In 2007, NASA will send a Mars Scout mission, Phoenix, to land at a high northern latitude. Phoenix will scrape away the surface soil, chip off some of the underlying ice, and analyse it for biological ingredients.

But this leaves much of Mars unexamined — in particular, the wide middle-latitude bands, between about 40 and 60 degrees (north and south). Here liquid water is thought to exist, at least periodically, down to the current day. But such water deposits, perhaps only a few yards underground, are not reachable with current lander and rover technology.

So THOR will get at the water a different way.

The mission plan calls for targeting two solid-copper impactors, weighing 1,200 kilograms (2,600 pounds) and 450 kg (990 lbs), on promising sites. These will excavate craters to expose subsurface ice or water. Under solar warmth, the exposed water will turn into vapor, making an unmistakable signature visible to sensors on the THOR orbiter overhead.
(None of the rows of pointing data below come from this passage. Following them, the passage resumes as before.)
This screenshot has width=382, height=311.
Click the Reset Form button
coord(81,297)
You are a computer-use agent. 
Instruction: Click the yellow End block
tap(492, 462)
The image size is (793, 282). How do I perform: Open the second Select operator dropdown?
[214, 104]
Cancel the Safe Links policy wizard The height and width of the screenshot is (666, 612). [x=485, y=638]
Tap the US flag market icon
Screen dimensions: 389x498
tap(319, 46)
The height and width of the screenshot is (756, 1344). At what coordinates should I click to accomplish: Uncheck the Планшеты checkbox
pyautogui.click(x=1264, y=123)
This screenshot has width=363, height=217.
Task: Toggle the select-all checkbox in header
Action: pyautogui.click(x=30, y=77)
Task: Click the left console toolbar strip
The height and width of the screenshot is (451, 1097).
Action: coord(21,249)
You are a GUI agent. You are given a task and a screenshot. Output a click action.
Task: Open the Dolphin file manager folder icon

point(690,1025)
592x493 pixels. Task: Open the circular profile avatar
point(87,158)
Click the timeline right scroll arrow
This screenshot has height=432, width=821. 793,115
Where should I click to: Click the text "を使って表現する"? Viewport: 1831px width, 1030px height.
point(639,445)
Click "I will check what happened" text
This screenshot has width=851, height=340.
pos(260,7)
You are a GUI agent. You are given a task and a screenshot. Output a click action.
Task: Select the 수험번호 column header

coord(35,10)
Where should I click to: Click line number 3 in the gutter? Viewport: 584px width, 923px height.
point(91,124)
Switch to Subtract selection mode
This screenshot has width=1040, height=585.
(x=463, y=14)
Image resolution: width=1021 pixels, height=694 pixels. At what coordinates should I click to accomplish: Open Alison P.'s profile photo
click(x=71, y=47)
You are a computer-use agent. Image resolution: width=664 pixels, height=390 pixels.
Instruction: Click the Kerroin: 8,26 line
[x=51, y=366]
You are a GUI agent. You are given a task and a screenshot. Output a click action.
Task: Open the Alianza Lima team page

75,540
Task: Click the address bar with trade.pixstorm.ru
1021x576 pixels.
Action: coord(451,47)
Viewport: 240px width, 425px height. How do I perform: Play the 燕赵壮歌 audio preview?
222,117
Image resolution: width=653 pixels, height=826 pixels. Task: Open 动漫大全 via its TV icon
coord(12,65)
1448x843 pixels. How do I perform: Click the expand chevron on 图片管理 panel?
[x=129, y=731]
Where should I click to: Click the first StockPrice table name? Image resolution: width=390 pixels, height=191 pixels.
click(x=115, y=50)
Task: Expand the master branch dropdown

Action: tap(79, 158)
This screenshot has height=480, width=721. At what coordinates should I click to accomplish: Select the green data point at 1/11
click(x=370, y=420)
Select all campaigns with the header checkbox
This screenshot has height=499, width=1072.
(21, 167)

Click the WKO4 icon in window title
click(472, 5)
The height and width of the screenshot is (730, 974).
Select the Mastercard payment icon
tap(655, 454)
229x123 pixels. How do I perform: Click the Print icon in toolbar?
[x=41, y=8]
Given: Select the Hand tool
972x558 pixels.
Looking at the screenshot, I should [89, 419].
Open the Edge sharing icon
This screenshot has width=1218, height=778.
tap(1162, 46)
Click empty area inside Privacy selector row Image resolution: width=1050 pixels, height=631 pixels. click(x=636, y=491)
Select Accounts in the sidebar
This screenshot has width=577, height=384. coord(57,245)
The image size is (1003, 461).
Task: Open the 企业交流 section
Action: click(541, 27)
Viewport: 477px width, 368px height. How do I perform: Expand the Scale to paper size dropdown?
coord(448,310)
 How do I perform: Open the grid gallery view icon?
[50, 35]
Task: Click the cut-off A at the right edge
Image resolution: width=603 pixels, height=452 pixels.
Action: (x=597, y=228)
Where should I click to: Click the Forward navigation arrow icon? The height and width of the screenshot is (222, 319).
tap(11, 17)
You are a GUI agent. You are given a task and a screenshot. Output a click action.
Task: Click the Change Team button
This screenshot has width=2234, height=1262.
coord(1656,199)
As it studies how the two artificial craters evolve, THOR will continue its study of Mars' habitability by surveying the Martian atmosphere for trace gases of possible biological origin. These include methane, which has been detected by earlier spacecraft and from Earth.

THOR is the first mission that aims to probe the Martian subsurface in the middle latitudes. This is perhaps the only environment on today's Mars where water ice can both exist and periodically melt.

As THOR explores regions that are difficult or impossible for other kinds of missions to reach, it will answer fundamental Mars science questions about the planet's past and present habitability, its organics, and its resources.